Let’s get this straight. This is not Trainspotting 2. This isn’t a heroine fuelled, barrage to the senses, rumpus through the streets of Edinburgh. Instead, we are treated to the bittersweet return of beloved characters overcoming the demons of memory, ageing and still having nothing to pride themselves in, except their friendship. Yet this doesn’t deter from the fact that T2 Trainspotting is a truly fitting conclusion to a story we never knew needed one.
This is definitely a film that requires you to have experienced Trainspotting. Depending on how long ago you first saw it, will definitely impact how much you gain from T2 Trainspotting. I only saw the film 7 years ago and it’s themes still resonated with me strongly.
When I say don’t expect a rumpus, I tell a lie. It’s a riot from start to finish, however, this time without the intoxication of multiple substances to cloud its portrayal. The language is hilariously vile and the ridiculous schemes the gang concoct will bring a smile to anyone familiar with the antics of Renton, Sickboy, Spud and Begbie.
All the original cast return, and when I say this, I mean everyone. Even Renton’s father is still portrayed by James Cosmo. Despite this, none of these cameos feel forced. It’s organic and helps maintain the reality of the fiction as well as enhance the themes of ‘times gone by’ within the film.

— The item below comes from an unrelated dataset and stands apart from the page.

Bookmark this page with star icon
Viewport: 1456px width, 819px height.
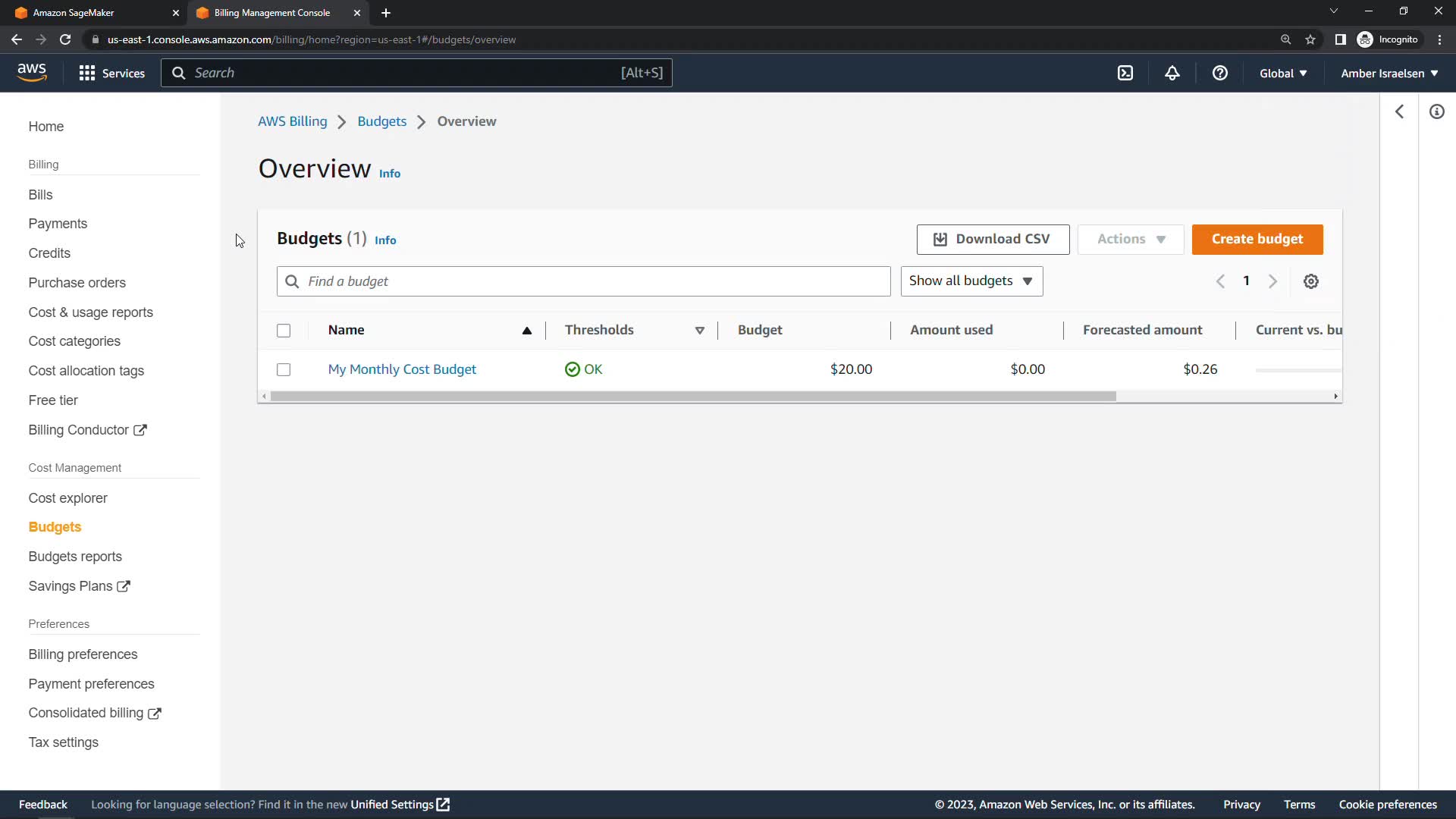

With the return of the original cast comes the highlight of the show, Frank Begbie (Robert Carlyle), who’s just as ferocious and terrifying as he was 20 years ago. Carlyle gives it his all, capturing the testosterone filled rage and energy we’ve all come to love. The most surprising part of the film for me was how much of the story revolves around Spud (Ewen Bremner). He was always the innocent one of the bunch and seeing his story develop was touching and heartfelt. Obviously, Evan McGregor returns as Renton, yet this time with a new lease on life. ‘Be an addict, just be addicted to something else’, he preaches as he tries to find footing in his hometown. The classic ‘Choose Life’ monologue from the original gains a new updated version as he tries to explain to Sickboy’s new girlfriend where the saying originates from. At first, when I saw it in the trailer, I thought that it would be a retreading of the same material, however, it’s delivered in such a powerful way that I’m warming to the idea that it might be better than the original. Sickboy (Jonny Lee Miller) is still a scoundrel. Scheming his way to a paycheck left, right and centre dragging any unfortunate soul that’s in his path with him. Which, in turn, provides a majority of the dirty deeds that slightly takes us back to the ridiculous nature of the original film.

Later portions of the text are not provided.